- Your instructions -
Starting at the top of the data and ending with the line that holds "531x426 pixels.", transcribe each line exactly; include both ends.

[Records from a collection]

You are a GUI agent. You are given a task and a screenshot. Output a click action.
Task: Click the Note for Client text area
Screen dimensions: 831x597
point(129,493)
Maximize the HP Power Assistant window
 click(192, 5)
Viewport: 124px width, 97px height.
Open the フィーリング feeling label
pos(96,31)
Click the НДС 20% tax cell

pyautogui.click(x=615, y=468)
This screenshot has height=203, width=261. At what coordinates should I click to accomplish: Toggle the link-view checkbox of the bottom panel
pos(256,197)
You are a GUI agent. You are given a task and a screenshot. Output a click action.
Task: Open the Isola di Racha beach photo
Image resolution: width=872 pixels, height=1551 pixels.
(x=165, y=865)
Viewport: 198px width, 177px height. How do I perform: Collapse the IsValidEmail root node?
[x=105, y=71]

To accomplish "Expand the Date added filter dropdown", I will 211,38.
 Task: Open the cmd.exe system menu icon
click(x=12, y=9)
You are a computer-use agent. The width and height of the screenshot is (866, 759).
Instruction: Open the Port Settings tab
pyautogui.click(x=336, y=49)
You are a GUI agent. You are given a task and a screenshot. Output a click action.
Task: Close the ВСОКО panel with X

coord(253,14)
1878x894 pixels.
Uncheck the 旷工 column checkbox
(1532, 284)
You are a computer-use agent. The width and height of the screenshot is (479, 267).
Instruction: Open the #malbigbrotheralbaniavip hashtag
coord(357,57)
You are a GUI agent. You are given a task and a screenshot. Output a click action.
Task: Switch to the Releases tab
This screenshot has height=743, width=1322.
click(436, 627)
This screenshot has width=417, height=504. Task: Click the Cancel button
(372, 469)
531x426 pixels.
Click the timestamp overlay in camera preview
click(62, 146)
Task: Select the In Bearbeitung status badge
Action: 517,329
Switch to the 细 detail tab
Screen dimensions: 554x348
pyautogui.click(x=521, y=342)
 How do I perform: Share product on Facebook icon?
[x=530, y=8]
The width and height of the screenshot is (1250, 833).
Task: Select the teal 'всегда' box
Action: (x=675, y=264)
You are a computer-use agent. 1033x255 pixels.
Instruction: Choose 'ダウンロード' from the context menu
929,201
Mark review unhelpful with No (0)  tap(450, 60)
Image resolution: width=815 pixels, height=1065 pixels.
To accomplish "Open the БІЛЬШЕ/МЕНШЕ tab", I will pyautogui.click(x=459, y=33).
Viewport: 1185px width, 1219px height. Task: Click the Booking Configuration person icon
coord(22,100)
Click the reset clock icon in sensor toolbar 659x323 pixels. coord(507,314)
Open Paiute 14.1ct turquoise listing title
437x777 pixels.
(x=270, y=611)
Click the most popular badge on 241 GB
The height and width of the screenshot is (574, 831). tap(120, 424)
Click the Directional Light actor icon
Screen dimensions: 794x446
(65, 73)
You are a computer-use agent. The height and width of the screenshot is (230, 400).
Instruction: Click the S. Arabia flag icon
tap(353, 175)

- Answer space -
You are a GUI agent. You are given a task and a screenshot. Output a click action.
Task: Click the Note for Client text area
Screen dimensions: 831x597
point(129,493)
Maximize the HP Power Assistant window
 click(192, 5)
Viewport: 124px width, 97px height.
Open the フィーリング feeling label
pos(96,31)
Click the НДС 20% tax cell

pyautogui.click(x=615, y=468)
This screenshot has height=203, width=261. At what coordinates should I click to accomplish: Toggle the link-view checkbox of the bottom panel
pos(256,197)
You are a GUI agent. You are given a task and a screenshot. Output a click action.
Task: Open the Isola di Racha beach photo
Image resolution: width=872 pixels, height=1551 pixels.
(x=165, y=865)
Viewport: 198px width, 177px height. How do I perform: Collapse the IsValidEmail root node?
[x=105, y=71]

To accomplish "Expand the Date added filter dropdown", I will 211,38.
 Task: Open the cmd.exe system menu icon
click(x=12, y=9)
You are a computer-use agent. The width and height of the screenshot is (866, 759).
Instruction: Open the Port Settings tab
pyautogui.click(x=336, y=49)
You are a GUI agent. You are given a task and a screenshot. Output a click action.
Task: Close the ВСОКО panel with X

coord(253,14)
1878x894 pixels.
Uncheck the 旷工 column checkbox
(1532, 284)
You are a computer-use agent. The width and height of the screenshot is (479, 267).
Instruction: Open the #malbigbrotheralbaniavip hashtag
coord(357,57)
You are a GUI agent. You are given a task and a screenshot. Output a click action.
Task: Switch to the Releases tab
This screenshot has height=743, width=1322.
click(436, 627)
This screenshot has width=417, height=504. Task: Click the Cancel button
(372, 469)
531x426 pixels.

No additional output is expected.